Currently we would hash the entire entry / item and use that to dedupe a given entry: pipedream/rss.app.ts at master · PipedreamHQ/pipedream · GitHub . If the item has both a pubdate and guid , or date_published and id, we’ll use one of those compound keys as the key of the item

i cant see how, unless i edit the feed generator, which ive not in a while

is it possible to look at the entry from an event today, and from my last post yesterday?

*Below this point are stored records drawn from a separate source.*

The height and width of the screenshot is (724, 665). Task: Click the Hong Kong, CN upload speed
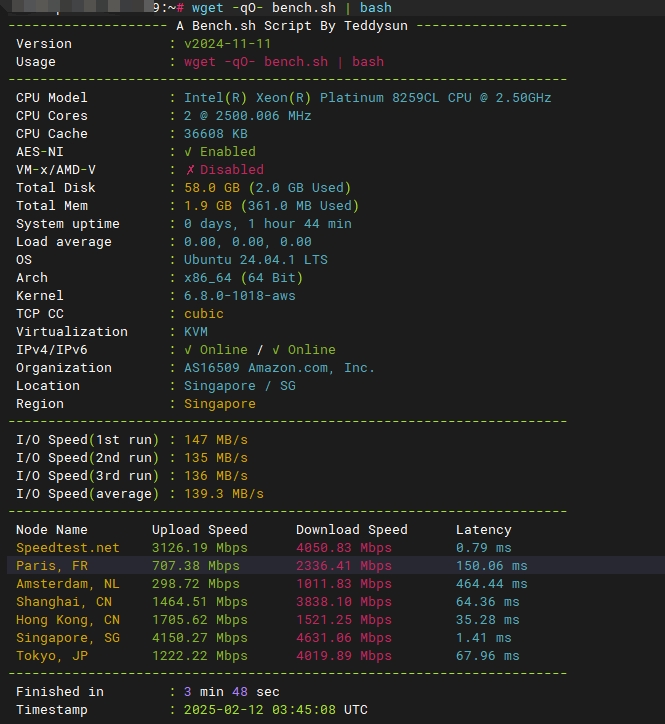199,620
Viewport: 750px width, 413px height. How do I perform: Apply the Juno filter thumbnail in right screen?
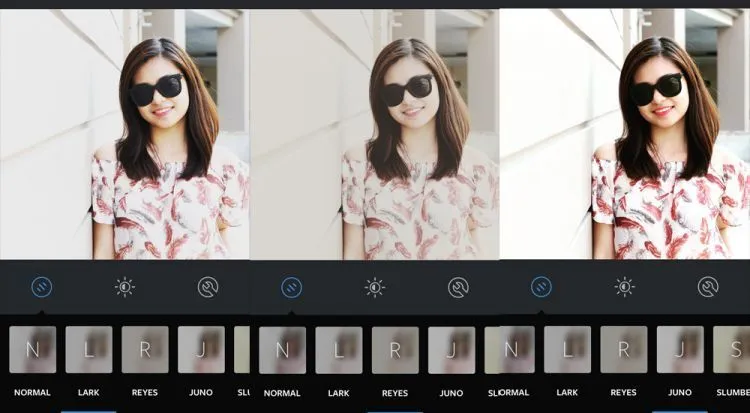click(680, 350)
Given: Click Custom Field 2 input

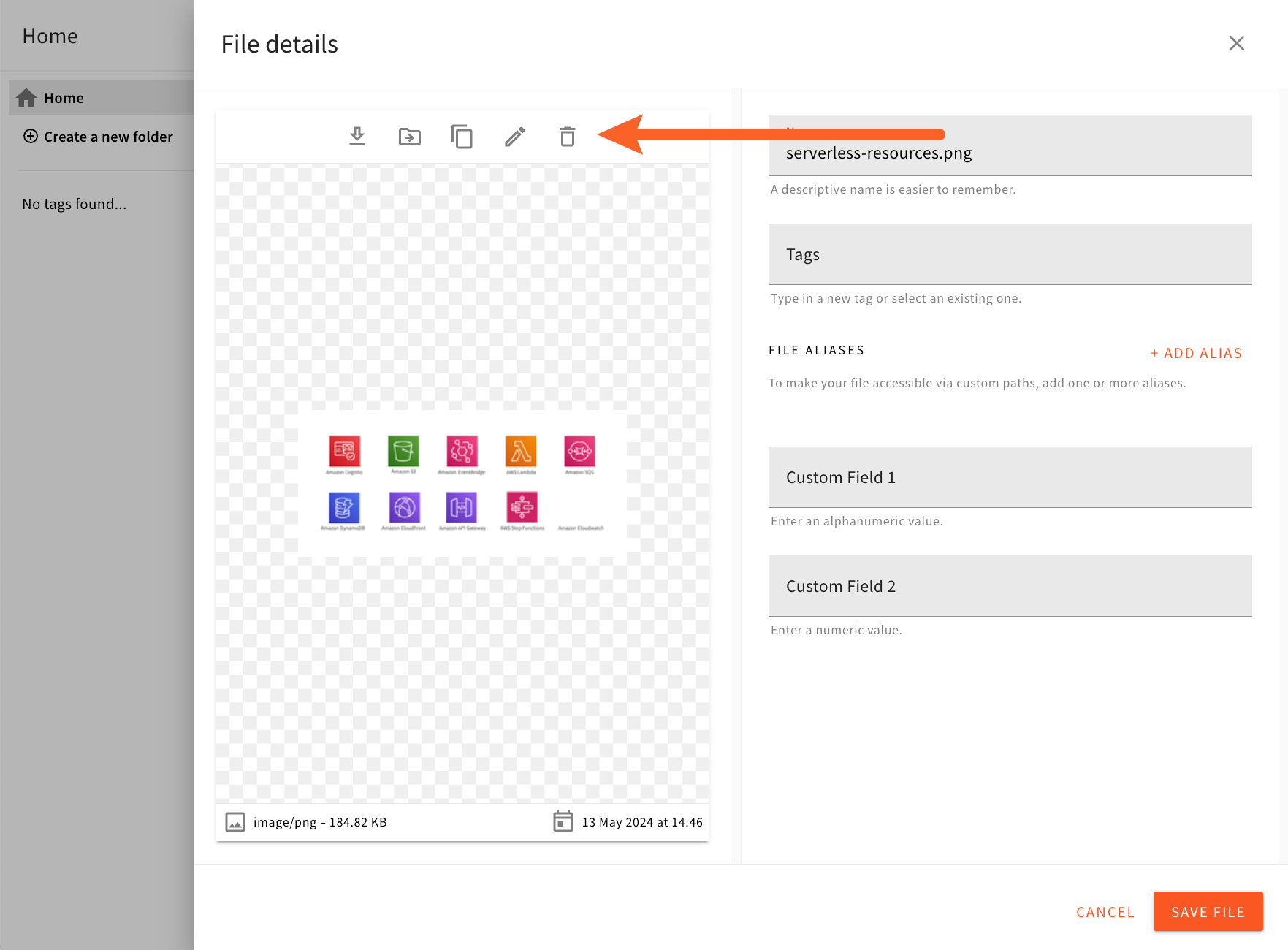Looking at the screenshot, I should coord(1010,585).
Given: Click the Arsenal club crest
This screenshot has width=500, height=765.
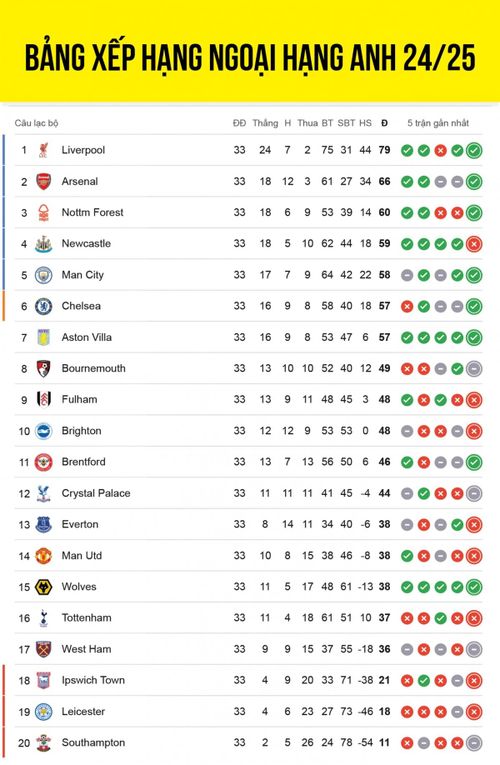Looking at the screenshot, I should point(43,181).
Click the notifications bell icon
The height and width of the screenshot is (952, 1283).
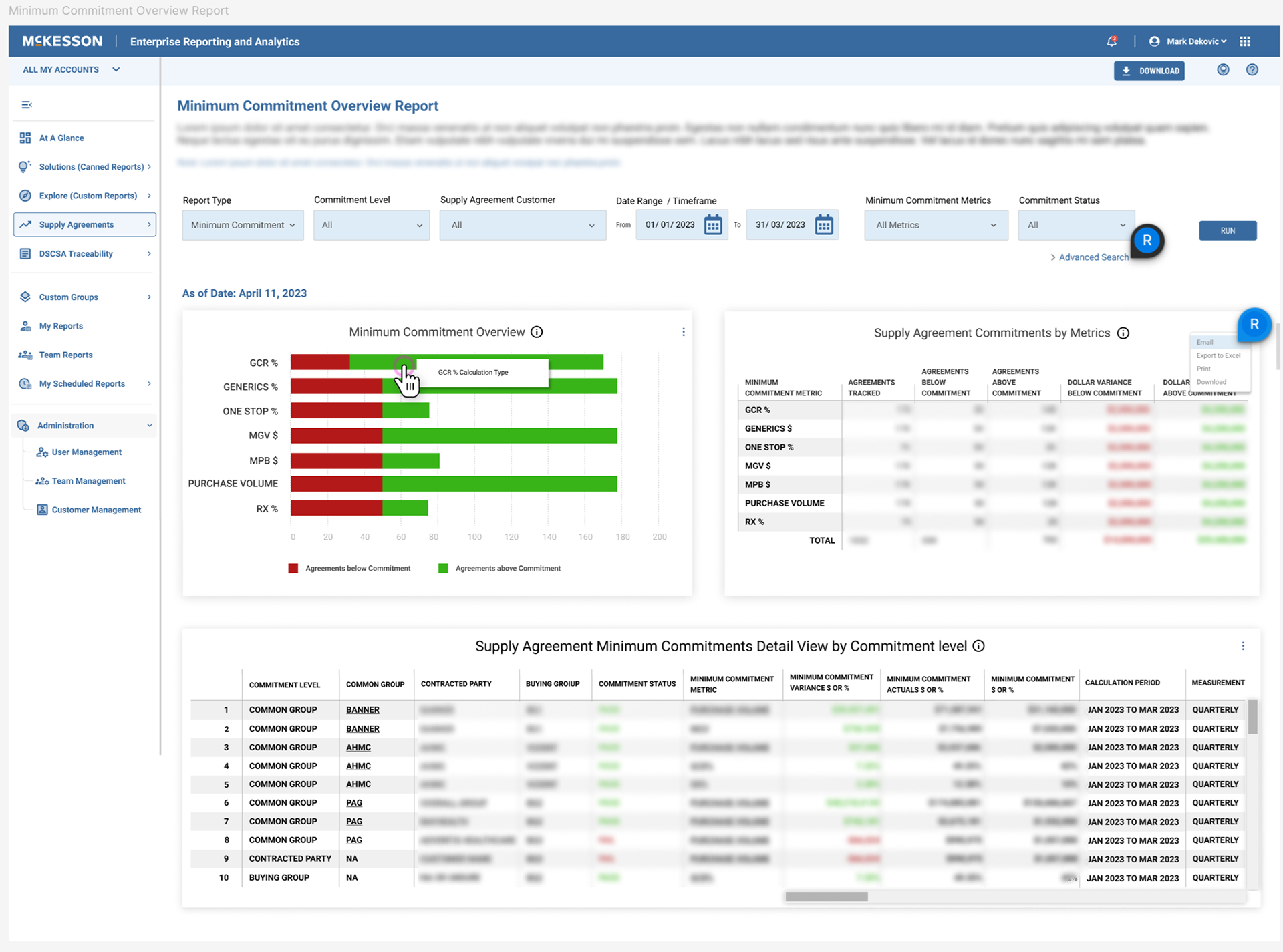1111,41
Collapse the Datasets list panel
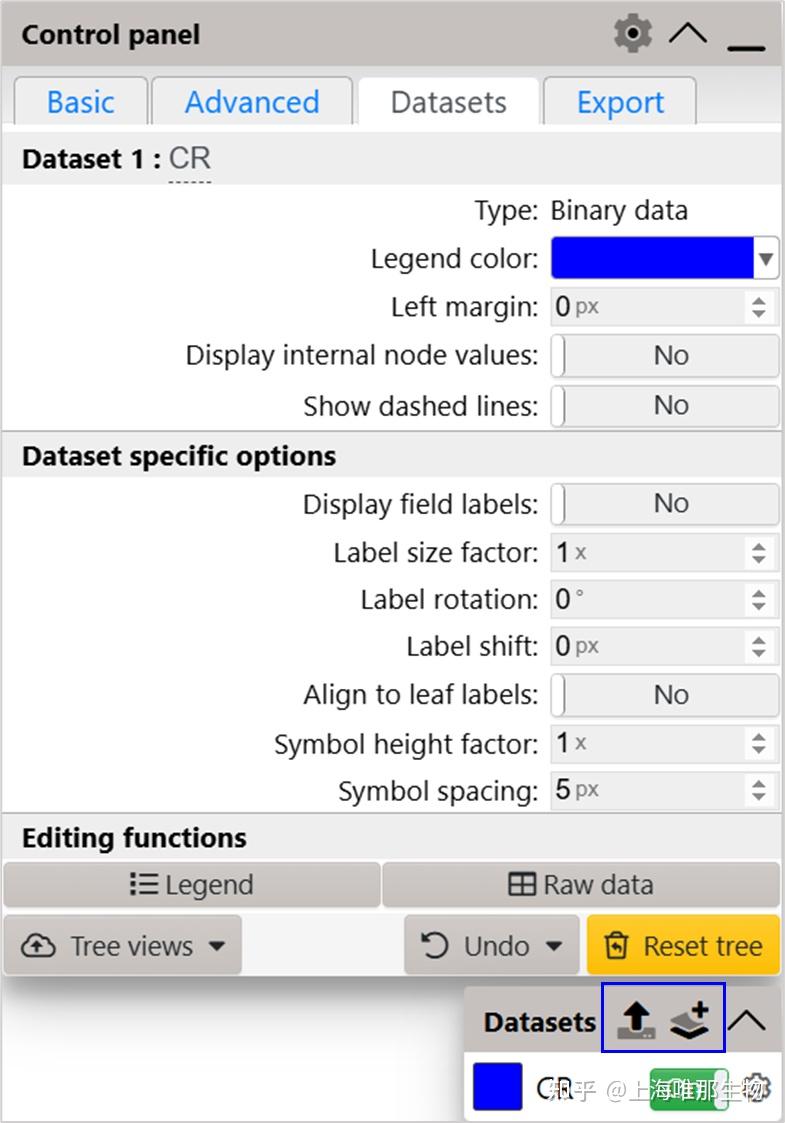This screenshot has height=1123, width=785. 748,1020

yeah I’ll compare the content of the emitted events

yeah if you visit https://pipedream.com and select the event for the post “Automatically Posting to Mastodon and Twitter on New RSS Items” emitted today, you’ll see a pubDate within the meta field of 2022-12-08T21:53:22.000Z. Select the event for the same post that was emitted on Dec 6th, meta.pubDate is 2022-12-06T16:27:25.000Z

oh wow

I think we can probably simplify the deduper logic to use just the post id, but I’d like to investigate that more before we modify

so i dont have pubdate in my feed, i have entry. but i bet your rss parser simplifies it to pubdata

well shoot

looking at updated, i see firm time values: <updated>2022-12-08T18:00:00+00:00</updated>

ie days change, not times

looking at Events in the source UI, looks like pubDate is being set to now?